21.In 2006, scientists announced that the Mona Lisa was pregnant or soon after giving birth while posing for the master.
Modern technology made it possible to discover that Mona Lisa covered her dress with a gauze veil worn back then by pregnant women or freshly after childbirth.
22.The portrait shows a young woman sitting on a chair.
Her hands are resting on the armrest of the chair, which is visible at the bottom of the painting. The sitter is portrayed en trois quarts ("in three quarters") in an oblique, incomplete profile. She has dark hair covered with a transparent veil and dark eyes, above which there are no eyebrows (in the 16th century it was fashionable to depilate the eyebrows to give the impression of a higher forehead, which was desirable at the time).
23.The woman is wearing a modest black dress with a décolleté that is not adorned with any jewelry.
Behind the model, the artist painted a high wall and a melancholic landscape crisscrossed by path lines and meandering streams, different on the left than on the right. The landscape was entirely invented by the artist. One can see unusual rock formations, cliffs, a dried-up riverbed, lakes at various heights, a flowing river over which a bridge rises. There are fragments of columns on both sides, probably painted at the end of the work's creation.
24.Lisa is painted in a central perspective, and the background is presented from a bird's eye view.
The painting is made in oil, using the "sfumato" technique (a smooth transition from dark to light areas, creating a blurred "soft" color effect). This technique, the way of depicting the figure and the background, gave the portrait a unique impression. Even the painter's contemporaries considered the portrait revolutionary.
25.What stands out most in the painting is the model's distinctive, enigmatic smile, making the portrait unique.
26.Observers of the Mona Lisa before the 19th century saw nothing mysterious in her smile.

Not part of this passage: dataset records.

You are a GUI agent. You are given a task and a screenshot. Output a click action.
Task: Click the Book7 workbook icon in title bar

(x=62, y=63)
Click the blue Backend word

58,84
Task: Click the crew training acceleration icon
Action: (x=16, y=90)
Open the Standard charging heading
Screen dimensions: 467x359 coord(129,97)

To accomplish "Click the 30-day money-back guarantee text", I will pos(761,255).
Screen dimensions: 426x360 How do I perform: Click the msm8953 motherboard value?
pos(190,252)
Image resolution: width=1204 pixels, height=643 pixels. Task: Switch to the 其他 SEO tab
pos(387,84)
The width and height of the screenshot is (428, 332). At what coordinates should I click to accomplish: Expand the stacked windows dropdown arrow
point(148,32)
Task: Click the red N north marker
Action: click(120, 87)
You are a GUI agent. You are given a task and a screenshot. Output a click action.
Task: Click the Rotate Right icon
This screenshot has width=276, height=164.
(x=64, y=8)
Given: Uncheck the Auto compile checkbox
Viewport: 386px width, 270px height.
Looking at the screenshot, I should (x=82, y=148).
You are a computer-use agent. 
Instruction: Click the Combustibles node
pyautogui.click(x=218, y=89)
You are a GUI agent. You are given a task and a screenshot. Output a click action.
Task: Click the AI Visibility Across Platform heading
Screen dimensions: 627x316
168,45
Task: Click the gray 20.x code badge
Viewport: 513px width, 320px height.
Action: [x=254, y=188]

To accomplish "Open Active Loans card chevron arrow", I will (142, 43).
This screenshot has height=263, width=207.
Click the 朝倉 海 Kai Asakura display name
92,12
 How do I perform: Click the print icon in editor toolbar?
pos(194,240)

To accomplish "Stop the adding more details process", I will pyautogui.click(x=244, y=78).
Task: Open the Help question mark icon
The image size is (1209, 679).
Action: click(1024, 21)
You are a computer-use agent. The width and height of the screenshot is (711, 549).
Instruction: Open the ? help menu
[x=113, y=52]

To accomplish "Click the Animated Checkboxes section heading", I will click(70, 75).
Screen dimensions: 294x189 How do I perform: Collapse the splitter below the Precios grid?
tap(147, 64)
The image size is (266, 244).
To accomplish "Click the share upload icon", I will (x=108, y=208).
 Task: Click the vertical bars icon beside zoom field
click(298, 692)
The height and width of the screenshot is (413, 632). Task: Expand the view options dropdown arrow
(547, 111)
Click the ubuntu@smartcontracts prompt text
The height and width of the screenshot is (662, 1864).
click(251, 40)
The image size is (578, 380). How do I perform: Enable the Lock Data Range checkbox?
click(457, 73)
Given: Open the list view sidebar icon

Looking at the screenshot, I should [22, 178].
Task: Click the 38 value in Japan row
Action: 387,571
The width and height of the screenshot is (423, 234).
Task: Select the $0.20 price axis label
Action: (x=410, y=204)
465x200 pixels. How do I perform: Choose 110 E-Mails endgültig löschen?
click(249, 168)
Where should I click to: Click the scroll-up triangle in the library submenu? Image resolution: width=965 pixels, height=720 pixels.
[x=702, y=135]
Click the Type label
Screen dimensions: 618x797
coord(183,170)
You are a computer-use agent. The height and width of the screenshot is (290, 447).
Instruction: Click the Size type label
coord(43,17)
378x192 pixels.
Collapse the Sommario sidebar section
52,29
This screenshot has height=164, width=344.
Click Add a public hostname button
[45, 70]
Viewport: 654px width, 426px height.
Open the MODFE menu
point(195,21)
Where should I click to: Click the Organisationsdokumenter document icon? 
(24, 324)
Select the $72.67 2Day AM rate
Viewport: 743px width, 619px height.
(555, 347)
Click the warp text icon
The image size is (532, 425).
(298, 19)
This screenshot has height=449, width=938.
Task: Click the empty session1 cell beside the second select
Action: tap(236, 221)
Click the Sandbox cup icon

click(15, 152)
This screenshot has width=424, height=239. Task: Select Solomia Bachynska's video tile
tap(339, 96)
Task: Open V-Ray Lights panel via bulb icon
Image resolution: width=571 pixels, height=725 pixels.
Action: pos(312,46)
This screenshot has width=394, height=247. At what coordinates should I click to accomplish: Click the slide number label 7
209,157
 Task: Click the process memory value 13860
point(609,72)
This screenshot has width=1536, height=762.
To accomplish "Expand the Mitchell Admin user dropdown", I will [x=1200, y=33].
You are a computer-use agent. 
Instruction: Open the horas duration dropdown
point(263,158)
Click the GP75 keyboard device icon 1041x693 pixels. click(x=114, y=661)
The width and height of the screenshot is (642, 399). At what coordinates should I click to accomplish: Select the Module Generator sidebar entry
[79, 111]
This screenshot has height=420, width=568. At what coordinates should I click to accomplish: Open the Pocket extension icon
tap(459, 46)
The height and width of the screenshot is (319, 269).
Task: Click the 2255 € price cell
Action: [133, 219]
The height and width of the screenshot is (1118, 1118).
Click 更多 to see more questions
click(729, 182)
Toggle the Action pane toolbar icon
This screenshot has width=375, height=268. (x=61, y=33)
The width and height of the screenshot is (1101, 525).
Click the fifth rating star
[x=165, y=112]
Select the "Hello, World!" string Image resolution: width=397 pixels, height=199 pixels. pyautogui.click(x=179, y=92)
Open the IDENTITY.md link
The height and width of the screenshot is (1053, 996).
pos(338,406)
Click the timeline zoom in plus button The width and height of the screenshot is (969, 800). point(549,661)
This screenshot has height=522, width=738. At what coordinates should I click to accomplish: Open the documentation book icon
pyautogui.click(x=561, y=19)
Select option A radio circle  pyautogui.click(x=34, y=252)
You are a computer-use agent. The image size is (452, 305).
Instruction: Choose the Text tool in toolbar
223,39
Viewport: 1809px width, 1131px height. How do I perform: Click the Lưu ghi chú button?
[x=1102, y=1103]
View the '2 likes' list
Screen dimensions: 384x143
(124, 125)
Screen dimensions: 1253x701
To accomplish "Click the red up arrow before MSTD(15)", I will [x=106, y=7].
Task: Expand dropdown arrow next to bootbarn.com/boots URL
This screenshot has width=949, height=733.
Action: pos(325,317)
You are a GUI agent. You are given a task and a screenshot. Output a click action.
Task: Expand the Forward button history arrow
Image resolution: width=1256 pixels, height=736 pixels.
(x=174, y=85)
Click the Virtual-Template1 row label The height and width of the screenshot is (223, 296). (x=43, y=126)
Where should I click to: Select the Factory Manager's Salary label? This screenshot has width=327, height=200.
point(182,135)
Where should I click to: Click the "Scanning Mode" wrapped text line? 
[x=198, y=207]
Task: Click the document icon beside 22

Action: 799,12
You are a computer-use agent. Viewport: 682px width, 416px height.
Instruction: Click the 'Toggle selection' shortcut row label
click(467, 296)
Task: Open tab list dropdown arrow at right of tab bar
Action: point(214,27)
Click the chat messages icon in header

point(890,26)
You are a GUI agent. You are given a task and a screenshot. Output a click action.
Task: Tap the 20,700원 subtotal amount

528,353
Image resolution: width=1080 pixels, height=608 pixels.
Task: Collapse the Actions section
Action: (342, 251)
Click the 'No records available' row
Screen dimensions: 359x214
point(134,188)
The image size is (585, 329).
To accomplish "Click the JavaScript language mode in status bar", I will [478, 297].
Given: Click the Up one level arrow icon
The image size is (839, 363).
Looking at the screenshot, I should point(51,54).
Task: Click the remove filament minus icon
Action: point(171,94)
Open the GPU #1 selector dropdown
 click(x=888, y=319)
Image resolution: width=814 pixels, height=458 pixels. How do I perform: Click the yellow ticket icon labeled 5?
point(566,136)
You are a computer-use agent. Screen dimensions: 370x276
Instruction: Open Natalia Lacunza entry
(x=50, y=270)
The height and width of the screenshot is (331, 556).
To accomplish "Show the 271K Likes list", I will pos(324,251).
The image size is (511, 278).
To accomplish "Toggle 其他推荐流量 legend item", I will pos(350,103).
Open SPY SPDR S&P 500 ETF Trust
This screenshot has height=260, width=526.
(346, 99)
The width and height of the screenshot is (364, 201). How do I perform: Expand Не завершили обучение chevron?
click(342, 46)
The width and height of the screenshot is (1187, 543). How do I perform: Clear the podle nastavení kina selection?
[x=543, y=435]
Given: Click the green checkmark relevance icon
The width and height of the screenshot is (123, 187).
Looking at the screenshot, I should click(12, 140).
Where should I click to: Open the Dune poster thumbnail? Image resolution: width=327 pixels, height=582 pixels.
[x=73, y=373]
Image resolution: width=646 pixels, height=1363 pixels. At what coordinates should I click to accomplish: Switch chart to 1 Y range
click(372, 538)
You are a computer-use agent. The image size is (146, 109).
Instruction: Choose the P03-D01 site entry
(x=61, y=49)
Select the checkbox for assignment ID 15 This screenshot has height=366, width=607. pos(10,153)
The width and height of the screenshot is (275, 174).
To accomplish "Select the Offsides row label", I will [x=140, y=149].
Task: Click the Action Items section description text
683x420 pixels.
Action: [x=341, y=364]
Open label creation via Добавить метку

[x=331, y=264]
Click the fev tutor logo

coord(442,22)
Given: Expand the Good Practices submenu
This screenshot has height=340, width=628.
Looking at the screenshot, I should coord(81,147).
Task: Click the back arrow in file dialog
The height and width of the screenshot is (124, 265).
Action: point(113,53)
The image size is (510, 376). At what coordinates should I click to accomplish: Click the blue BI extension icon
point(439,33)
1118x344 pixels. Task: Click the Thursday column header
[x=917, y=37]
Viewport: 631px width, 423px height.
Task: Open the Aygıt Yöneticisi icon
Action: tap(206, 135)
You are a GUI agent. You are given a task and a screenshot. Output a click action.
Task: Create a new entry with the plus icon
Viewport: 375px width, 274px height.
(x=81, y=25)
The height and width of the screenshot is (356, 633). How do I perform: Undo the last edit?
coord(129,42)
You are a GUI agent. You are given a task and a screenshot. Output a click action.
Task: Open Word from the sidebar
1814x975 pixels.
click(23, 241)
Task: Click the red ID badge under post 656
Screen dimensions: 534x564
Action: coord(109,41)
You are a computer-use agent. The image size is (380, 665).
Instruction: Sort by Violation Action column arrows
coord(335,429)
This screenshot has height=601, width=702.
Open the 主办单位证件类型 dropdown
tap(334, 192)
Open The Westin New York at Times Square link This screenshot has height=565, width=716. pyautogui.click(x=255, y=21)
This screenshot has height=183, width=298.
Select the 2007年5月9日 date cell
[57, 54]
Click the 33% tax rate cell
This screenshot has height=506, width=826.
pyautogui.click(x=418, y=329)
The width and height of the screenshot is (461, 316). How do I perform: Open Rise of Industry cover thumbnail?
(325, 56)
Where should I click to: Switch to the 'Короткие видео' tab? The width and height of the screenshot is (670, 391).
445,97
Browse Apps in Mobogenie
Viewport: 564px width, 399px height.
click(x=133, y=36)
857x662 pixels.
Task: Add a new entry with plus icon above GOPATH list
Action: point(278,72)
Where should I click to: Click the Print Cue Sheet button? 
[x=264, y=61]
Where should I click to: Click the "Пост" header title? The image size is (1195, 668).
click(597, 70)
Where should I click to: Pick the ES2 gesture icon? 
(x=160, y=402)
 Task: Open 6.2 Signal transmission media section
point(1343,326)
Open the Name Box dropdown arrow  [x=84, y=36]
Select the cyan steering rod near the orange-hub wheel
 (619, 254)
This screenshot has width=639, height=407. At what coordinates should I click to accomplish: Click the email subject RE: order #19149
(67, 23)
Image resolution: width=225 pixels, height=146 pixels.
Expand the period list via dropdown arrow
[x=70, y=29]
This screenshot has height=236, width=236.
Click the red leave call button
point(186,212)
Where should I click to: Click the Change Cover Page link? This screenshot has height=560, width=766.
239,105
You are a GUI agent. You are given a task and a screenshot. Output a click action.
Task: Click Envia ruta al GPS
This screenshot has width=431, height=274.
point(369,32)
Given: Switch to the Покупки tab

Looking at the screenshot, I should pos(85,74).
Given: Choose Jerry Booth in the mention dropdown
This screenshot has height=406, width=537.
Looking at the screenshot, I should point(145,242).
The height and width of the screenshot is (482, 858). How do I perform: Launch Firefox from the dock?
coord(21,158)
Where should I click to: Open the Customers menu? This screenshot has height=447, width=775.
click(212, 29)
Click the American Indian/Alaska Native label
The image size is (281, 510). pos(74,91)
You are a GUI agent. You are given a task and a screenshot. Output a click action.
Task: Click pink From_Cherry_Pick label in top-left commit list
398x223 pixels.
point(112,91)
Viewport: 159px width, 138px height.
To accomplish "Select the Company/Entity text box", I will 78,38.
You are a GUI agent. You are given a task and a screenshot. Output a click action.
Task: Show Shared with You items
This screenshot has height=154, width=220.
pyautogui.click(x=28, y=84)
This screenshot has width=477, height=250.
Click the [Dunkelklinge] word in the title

At the time, the smile was said to be "more divine than human," but this was attributed to the unusual position of the Leonardo da Vinci model. Later interpreters of the smile saw in Mona Lisa as a femme fatale figure or "one of the courtesans of the 16th century." Others saw the experience of all historical epochs and "a symbol of the modern idea" in this smile.
27.Attempts have also been made to explain the mystery of the Mona Lisa's smile scientifically.
It has been found that Mona Lisa's smile becomes more pronounced when the observer looks into her eyes and disappears when he looks directly at her mouth. This difference is experienced because the human eye perceives the world in two different ways. When we look directly at an object, the light falls on the central part of the retina, allowing us to see relatively bright objects. On the other hand, when we look at something from the angle of the eye, the light falls on the outer part of the retina, which allows us to see the half-shadows better.
28.Employing both parts of the retina to perceive the nuances of the work properly was a deliberate effort of Leonardo.
The artist used the shadows cast by the cheekbones to make the lips darker than the rest of the face. When we look directly into Mona Lisa's eyes, her smile appears more evident to us - we then perceive it with the retina's outer part. When we look at the mouth, we perceive the darker part of the image, making the smile appear less prominent.
29.The Mona Lisa of the Louvre has never undergone restoration.
The only time it was restored was in the bathing salon of the Palace of Fontainebleau, where it was kept for fifty years before being moved to the upper floor of the Pavillon des Peintures. The royal curator at the time applied a thick layer of varnish to the surface, causing the portrait's colors to lose their intensity. Over the years, the varnish cracked, creating a network of cracks called craquelure.
30.In 2011, the Prado Museum in Madrid became interested in a work that looked deceptively similar to the Mona Lisa.
The painting was cleaned of its varnish (which turns yellow when exposed to light) and it turned out to be a copy of the famous portrait, painted at the same time as the original and probably in Leonardo's workshop. The author of the copy may have been one of his students. The copy from the Prado is in cool colors, while the coloring of the Mona Lisa from the Louvre is entirely different - it is supposed to be due to the varnish.